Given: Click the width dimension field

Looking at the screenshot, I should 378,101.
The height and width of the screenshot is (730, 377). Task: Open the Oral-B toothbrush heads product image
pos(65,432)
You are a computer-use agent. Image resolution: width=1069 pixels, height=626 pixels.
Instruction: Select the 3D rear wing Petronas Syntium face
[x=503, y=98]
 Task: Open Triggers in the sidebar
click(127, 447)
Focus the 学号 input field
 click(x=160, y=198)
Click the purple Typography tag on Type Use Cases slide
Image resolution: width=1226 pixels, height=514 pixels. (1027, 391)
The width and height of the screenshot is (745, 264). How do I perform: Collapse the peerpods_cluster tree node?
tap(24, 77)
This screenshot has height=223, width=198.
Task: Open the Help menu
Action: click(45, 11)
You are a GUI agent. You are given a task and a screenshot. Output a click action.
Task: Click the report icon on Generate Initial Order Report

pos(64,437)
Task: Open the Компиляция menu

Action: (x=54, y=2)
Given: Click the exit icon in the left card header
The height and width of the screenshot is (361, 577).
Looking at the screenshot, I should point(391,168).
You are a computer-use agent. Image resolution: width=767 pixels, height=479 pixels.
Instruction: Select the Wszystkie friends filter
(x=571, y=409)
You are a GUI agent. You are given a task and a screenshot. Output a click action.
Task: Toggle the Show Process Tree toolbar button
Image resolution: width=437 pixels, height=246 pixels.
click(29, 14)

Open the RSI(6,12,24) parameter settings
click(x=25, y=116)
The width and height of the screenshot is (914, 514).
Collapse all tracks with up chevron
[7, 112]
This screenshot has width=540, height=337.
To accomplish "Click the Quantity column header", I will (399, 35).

Work required
Please pick out every line in the rows above that contains the word "resolution", and copy each of those lines.

Answer in full
You are a computer-use agent. Image resolution: width=1069 pixels, height=626 pixels.
Image resolution: width=1226 pixels, height=514 pixels. (1027, 391)
You are a computer-use agent. Image resolution: width=767 pixels, height=479 pixels.
Image resolution: width=437 pixels, height=246 pixels.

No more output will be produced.